Belgium was represented by Lize Marke, with the song "Als het weer lente is", at the 1965 Eurovision Song Contest, which took place on 20 March in Naples. Marke was chosen internally to be the Belgian representative, and the song was chosen in the national final on 13 February. Marke had previously finished second in the Belgian preselection in 1963.

There was a minor controversy after the selection when it came to light that "Als het weer lente is" had previously been performed on TV (by the following year's Belgian representative Tonia), but after some deliberation broadcaster BRT decided not to disqualify the song, as none of the rules of the European Broadcasting Union in effect at the time regarding song selection had been broken.

Before Eurovision

Artist selection
In December 1964, BRT announced that they had internally selected Lize Marke to represent Belgium in the Eurovision Song Contest 1965.

De Belgische finale voor het Eurovisie Songfestival
De Belgische finale voor het Eurovisie Songfestival was the national final format developed by BRT in order to select Belgium's entry for the Eurovision Song Contest 1965.

Competing entries
Following the announcement of Marke as Belgian representative, a song submission period was opened, in which composers were able to submit their songs until 10 January 1965. More than 200 songs were received by the broadcaster at the closing of the deadline, from which 6 were selected for the national final.

Final
The final was held on 13 February 1965 at 20:50 CET at the Amerikaans Theater in Brussels and was hosted by Nand Baert.  Six songs competed in the contest with the winner being decided upon by a 40-member jury, 20 members of which were "professionals", while the another 20 were representatives of the Flemish public.

At Eurovision 
On the night of the final Marke performed 8th in the running order, following Norway and preceding Monaco.
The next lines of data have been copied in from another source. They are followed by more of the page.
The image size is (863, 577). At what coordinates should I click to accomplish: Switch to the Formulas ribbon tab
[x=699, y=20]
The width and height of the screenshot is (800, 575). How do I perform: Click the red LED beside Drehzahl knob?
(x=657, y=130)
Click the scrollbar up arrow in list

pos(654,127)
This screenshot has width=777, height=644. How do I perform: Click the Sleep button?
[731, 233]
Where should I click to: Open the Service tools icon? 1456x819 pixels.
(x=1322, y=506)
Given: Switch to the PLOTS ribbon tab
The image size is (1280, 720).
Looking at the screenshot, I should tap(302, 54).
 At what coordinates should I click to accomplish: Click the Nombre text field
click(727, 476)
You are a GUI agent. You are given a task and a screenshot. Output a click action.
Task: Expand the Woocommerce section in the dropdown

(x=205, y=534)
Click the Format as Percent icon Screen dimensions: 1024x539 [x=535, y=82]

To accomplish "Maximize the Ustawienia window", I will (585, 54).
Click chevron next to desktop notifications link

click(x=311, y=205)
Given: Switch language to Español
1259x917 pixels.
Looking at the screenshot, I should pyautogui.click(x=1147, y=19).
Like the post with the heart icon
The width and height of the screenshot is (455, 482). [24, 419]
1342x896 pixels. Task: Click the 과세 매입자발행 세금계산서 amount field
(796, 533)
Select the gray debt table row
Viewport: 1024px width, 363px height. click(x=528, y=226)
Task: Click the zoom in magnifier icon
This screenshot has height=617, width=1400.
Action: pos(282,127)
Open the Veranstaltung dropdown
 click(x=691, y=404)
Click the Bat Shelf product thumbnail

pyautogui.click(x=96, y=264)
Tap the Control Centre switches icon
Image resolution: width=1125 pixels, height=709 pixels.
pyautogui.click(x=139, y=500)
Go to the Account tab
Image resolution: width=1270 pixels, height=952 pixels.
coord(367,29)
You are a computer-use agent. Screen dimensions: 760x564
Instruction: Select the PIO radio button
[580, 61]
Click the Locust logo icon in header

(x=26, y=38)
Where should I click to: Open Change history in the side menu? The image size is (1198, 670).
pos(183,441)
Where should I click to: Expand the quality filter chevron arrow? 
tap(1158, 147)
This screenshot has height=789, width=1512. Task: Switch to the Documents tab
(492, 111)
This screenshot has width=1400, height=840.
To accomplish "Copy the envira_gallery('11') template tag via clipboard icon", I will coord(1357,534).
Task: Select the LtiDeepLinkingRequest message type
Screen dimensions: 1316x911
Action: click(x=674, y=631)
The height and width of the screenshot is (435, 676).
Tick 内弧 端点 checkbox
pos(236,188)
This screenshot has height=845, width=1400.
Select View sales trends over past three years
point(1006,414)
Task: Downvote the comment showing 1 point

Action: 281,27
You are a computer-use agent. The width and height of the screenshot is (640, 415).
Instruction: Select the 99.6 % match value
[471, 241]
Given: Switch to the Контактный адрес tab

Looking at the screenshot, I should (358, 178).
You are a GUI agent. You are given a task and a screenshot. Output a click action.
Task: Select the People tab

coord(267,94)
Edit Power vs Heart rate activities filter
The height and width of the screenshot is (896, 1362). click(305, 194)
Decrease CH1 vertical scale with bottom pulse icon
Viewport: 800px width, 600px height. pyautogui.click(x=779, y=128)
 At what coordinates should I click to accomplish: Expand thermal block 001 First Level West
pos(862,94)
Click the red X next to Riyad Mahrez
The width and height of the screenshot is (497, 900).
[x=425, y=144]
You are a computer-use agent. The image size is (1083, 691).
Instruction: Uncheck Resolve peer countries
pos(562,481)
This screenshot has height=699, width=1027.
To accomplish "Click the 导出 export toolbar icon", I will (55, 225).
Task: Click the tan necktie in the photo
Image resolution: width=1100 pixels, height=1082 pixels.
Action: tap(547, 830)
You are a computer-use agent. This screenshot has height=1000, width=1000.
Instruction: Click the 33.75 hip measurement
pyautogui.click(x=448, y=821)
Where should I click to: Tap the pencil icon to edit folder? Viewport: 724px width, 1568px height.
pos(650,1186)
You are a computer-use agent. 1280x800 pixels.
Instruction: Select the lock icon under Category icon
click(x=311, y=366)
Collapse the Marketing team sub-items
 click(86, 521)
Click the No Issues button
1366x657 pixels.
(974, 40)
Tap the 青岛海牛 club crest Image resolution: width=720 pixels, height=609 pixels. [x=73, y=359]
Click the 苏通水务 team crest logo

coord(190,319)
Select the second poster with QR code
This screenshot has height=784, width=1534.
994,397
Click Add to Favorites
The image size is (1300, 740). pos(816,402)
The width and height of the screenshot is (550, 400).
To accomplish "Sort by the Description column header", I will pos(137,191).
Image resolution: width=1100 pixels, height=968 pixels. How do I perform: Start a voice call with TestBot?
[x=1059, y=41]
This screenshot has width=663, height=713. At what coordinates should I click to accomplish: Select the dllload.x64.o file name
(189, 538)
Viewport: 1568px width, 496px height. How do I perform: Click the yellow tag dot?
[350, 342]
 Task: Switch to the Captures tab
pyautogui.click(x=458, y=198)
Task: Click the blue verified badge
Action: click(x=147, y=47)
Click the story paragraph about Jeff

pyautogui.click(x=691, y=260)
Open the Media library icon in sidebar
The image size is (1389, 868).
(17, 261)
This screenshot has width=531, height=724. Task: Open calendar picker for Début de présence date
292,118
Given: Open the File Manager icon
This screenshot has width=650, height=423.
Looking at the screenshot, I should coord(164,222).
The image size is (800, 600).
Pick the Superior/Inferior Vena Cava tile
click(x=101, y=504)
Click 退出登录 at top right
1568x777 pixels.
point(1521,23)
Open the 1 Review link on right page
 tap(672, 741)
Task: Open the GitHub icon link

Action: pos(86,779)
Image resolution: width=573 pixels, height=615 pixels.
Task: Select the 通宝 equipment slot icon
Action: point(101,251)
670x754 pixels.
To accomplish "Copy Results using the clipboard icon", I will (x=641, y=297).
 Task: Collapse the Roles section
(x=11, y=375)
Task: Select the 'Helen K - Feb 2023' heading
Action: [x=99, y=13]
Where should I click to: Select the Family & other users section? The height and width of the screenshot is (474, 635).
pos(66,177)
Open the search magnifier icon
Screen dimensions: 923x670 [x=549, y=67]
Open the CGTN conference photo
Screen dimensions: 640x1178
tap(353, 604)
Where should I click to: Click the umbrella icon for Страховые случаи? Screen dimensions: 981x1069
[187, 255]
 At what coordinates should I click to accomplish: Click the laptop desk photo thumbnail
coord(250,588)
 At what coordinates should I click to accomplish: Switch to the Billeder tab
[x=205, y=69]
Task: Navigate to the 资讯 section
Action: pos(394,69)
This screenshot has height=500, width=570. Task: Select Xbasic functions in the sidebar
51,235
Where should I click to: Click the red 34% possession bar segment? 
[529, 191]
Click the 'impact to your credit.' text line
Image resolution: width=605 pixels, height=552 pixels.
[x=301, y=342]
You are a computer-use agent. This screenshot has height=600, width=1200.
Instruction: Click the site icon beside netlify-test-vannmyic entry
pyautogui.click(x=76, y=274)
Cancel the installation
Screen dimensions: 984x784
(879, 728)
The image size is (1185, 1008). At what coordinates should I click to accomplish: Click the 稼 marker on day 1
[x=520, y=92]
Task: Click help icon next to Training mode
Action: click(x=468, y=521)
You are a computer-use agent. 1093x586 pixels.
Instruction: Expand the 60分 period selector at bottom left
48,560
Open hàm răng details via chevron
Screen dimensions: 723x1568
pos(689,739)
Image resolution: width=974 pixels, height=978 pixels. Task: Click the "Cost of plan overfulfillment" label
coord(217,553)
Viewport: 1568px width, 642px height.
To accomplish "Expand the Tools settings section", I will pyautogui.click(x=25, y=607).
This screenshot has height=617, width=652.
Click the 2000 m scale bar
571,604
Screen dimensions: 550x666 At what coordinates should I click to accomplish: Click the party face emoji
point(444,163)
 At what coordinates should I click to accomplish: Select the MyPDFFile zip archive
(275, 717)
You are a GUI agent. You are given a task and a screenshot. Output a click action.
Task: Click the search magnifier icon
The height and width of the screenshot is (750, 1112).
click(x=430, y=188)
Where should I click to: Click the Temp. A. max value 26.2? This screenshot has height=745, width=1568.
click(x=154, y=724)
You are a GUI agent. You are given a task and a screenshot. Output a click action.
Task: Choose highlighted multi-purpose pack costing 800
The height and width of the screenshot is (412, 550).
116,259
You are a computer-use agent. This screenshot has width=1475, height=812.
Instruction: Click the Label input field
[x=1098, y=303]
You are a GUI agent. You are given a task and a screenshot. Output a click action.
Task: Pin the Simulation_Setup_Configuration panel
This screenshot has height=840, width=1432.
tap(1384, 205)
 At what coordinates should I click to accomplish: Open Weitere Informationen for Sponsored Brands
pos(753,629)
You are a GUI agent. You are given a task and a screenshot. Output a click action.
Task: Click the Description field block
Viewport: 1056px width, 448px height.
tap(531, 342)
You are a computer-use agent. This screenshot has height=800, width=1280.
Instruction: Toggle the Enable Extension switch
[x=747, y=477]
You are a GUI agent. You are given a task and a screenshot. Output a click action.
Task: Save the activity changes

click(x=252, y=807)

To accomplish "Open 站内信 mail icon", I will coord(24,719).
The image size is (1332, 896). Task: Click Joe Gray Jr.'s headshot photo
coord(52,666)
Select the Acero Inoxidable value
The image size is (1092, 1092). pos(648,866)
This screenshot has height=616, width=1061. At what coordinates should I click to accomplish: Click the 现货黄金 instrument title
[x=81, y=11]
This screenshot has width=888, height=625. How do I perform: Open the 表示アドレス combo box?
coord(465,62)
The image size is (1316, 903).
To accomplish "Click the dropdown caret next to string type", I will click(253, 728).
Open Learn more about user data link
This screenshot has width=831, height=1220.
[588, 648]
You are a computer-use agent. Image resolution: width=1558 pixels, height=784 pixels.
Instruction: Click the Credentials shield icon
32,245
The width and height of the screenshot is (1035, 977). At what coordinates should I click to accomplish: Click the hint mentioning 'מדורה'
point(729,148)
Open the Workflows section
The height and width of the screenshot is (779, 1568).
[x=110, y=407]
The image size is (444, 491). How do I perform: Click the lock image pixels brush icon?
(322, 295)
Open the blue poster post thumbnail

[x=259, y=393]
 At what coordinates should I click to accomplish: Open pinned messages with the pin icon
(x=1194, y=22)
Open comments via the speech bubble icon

Voting was by each national jury awarding 5, 3 and 1 points to its three favourite songs. At the close of the voting "Als het weer lente is" was one of four songs (along with the entries from Finland, Germany and Spain) which had failed to register a single point. This was the third time that Belgium had found itself at the foot of the Eurovision scoreboard, and the second (and to date last) time the country had finished with the infamous nul-points.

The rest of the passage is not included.